━━━━━ Input data

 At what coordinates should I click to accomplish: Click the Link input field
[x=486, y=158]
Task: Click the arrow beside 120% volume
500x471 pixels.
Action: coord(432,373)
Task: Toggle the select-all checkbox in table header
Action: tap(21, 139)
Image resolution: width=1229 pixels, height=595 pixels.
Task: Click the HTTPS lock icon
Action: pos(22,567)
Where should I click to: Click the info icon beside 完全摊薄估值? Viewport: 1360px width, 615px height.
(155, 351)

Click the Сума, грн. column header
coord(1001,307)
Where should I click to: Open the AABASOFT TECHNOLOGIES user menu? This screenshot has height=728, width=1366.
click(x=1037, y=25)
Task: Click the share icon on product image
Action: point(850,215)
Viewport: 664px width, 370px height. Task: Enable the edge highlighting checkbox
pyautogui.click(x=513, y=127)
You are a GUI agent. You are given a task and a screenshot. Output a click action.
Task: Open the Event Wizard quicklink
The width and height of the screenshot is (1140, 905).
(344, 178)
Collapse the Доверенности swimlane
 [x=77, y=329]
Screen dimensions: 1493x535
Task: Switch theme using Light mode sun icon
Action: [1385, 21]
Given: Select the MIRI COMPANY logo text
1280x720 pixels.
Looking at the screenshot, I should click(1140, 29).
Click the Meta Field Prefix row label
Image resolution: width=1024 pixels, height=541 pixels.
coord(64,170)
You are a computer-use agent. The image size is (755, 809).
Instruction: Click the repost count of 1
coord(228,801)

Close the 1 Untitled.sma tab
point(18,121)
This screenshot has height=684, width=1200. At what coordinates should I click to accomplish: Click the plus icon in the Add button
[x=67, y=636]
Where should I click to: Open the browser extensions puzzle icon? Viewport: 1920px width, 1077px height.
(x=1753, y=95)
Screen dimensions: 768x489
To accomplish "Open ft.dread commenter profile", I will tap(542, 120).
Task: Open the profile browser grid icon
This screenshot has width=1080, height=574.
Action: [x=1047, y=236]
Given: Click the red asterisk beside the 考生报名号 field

━━━━━━━━━━

_Work to complete_.
Reproduce exactly the entries above, limited to the lines from the one with "Task: Open the Event Wizard quicklink" through the one with "You are a computer-use", both included.

_Exercise solution_.
Task: Open the Event Wizard quicklink
The width and height of the screenshot is (1140, 905).
(344, 178)
Collapse the Доверенности swimlane
 [x=77, y=329]
Screen dimensions: 1493x535
Task: Switch theme using Light mode sun icon
Action: [1385, 21]
Given: Select the MIRI COMPANY logo text
1280x720 pixels.
Looking at the screenshot, I should click(1140, 29).
Click the Meta Field Prefix row label
Image resolution: width=1024 pixels, height=541 pixels.
coord(64,170)
You are a computer-use agent. The image size is (755, 809).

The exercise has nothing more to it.